| Exercise aim |
Word for word, copy the records and drop the pictures.

(Saved entries)

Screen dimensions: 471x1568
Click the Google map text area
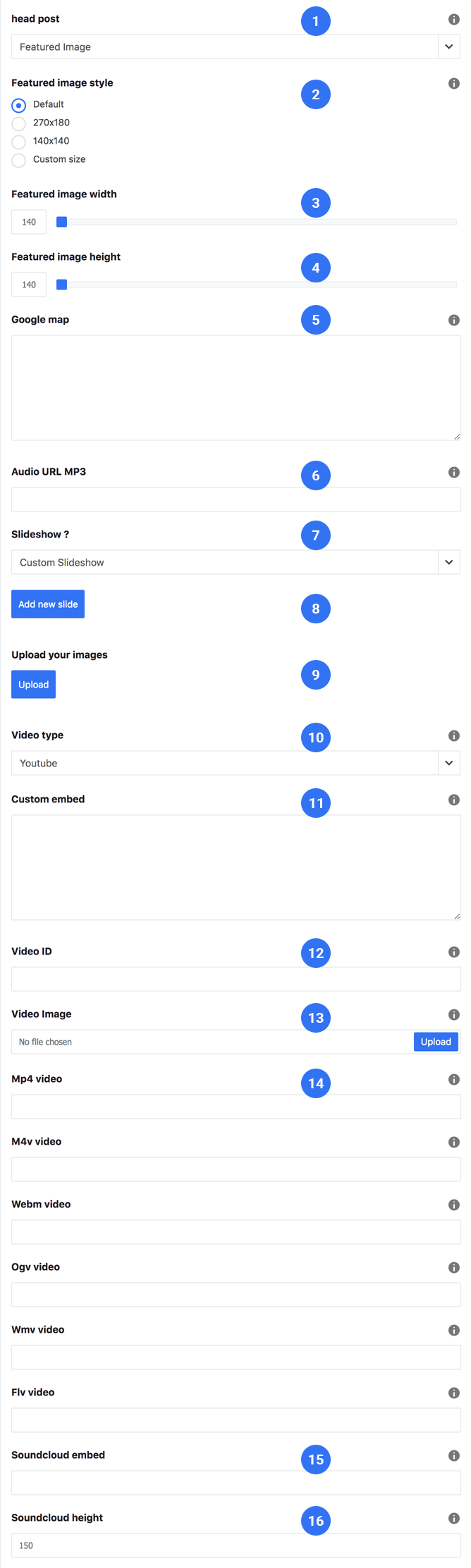236,387
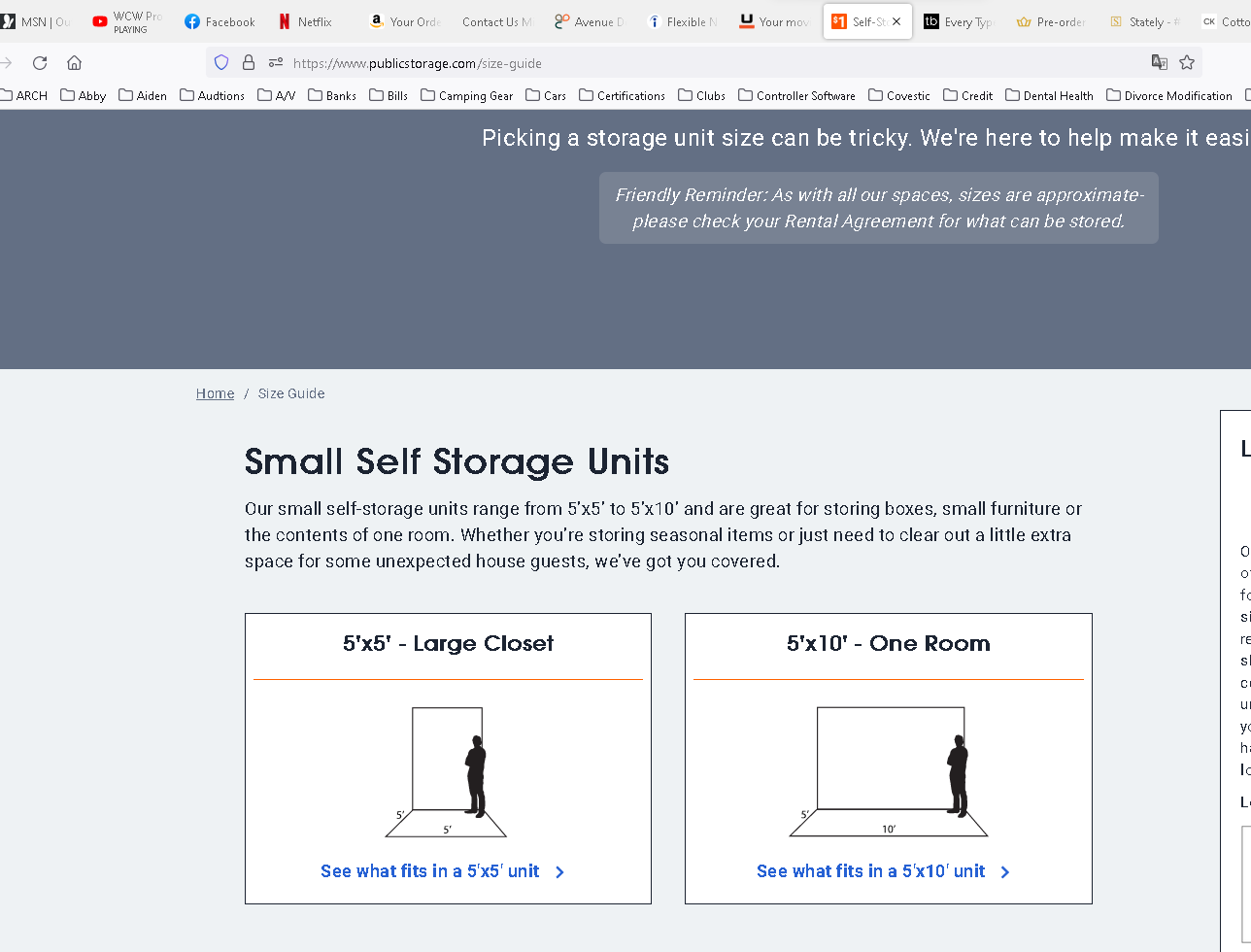Switch to the WCW YouTube playing tab
Image resolution: width=1251 pixels, height=952 pixels.
tap(128, 21)
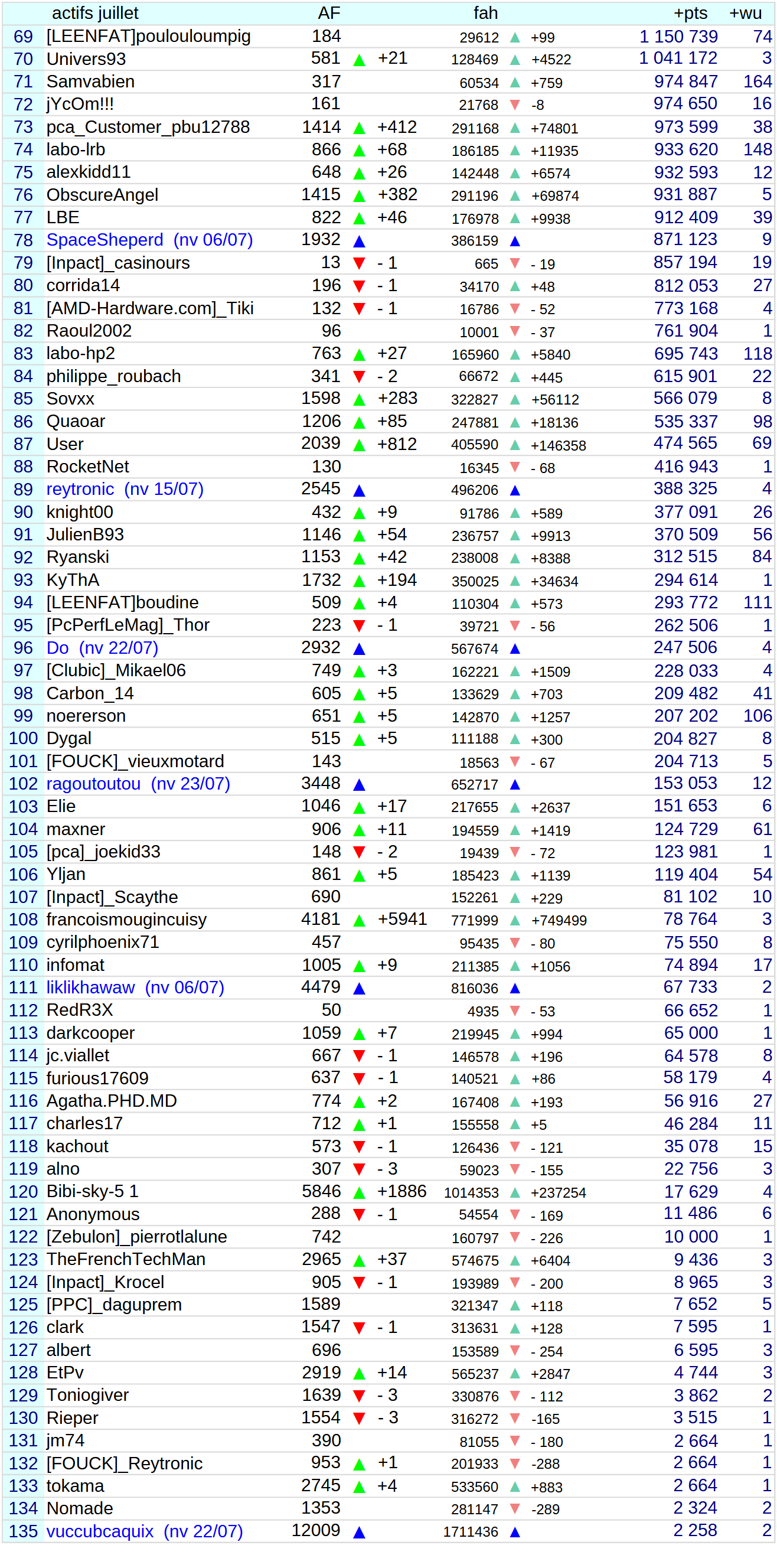Screen dimensions: 777x1568
Task: Click the pink down arrow beside jYcOm!!! fah -8
Action: click(x=515, y=105)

| Exercise answer |
Screen dimensions: 471x1568
Click the Google map text area
236,387
Switch to the WCW YouTube playing tab
Image resolution: width=1251 pixels, height=952 pixels.
tap(128, 21)
Screen dimensions: 777x1568
Task: Click the pink down arrow beside jYcOm!!! fah -8
Action: click(x=515, y=105)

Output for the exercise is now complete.